#### OBJECTIF:
Indiquez, s'il vous plaît, si chacune des affirmations suivantes concorde avec l'extrait sur De la mort du lion placé plus bas, en répondant par oui ou non et en citant tels quels les mots décisifs de cet extrait. (a) L'ouvrage est paru en novembre 2007. (b) Selon la critique, le vainqueur du lion est l'archange Michel. (c) Selon la critique, le lion du poème est un lion d'Afrique.

Louis-François Delisse

De la mort du lion

 

Le lion ne veut pas mourir :

de la mort du lion

renaîtrait pourtant la lune.

 

Sa queue fume,

ses naseaux brûlent,

il égorge, il écrase, il broie.

 

Le lion ne veut pas mourir,

ni la cheminée de l'usine,

ni le canal noir de pollution.

 

Le lion écrase, broie, rumine,

digère, mais de la mort du lion

devra naître le clair de lune.

 

J'ai été cet enfant qui tirait

sur ses bras pour les porter à

la hauteur de la lune.

EAN13 : 9782916071084

Format : 21x12cm

novembre 2007

10 euros

 

Critiques

Ce poème est aussi un conte. Ou un livre ajouté à la Bible pour en proposer en quelque sorte « la version marxiste ». Ici le démon n'est pas un dragon mais il en a la « queue (qui) fume » et les « naseaux (qui) brûlent » : il s'agit d'un lion, un vrai, un d'Afrique, un de ceux dont parlent les « bergers Bororo du Niger », chers à LouisFrançois Delisse. Le vainqueur du lion n'est pas l'archange Michel cité dans l'Apocalypse comme celui qui achève la bête, mais un enfant « armé de (s)a seule douceur ». Et si au dragon de saint Jean s'oppose l'Agneau, dans le poème de LouisFrançois Delisse, c'est la licorne des tapisseries médiévales ou la gazelle des déserts africains qui l'emportent.

#### DONNÉES FOURNIES:
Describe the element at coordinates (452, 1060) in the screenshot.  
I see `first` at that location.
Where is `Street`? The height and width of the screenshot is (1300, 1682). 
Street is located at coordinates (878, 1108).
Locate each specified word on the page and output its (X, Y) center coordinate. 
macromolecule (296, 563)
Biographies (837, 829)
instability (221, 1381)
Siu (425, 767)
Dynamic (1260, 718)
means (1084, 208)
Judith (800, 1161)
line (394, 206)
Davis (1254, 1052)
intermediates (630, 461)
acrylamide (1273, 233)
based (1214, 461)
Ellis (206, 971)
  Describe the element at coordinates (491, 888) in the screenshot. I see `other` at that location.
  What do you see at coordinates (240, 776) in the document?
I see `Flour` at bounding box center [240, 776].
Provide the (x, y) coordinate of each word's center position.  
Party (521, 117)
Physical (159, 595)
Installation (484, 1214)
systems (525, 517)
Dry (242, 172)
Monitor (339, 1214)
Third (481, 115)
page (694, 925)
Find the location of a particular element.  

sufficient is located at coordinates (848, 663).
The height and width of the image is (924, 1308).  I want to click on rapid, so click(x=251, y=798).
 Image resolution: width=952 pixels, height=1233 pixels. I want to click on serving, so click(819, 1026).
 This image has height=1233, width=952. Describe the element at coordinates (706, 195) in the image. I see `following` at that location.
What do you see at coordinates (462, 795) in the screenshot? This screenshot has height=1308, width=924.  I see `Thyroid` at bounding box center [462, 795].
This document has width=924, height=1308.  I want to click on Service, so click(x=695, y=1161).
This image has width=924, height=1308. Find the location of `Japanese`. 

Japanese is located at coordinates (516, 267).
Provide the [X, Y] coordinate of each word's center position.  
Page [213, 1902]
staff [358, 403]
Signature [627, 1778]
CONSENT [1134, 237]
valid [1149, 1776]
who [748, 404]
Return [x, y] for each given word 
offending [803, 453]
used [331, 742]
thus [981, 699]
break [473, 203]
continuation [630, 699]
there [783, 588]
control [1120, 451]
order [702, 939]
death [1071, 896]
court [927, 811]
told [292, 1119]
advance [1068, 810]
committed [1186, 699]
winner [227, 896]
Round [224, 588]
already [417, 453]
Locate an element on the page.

#### RÉSULTAT:
(a) Oui : « novembre 2007 ».
(b) Non : « Le vainqueur du lion n'est pas l'archange Michel ».
(c) Oui : « il s'agit d'un lion, un vrai, un d'Afrique ».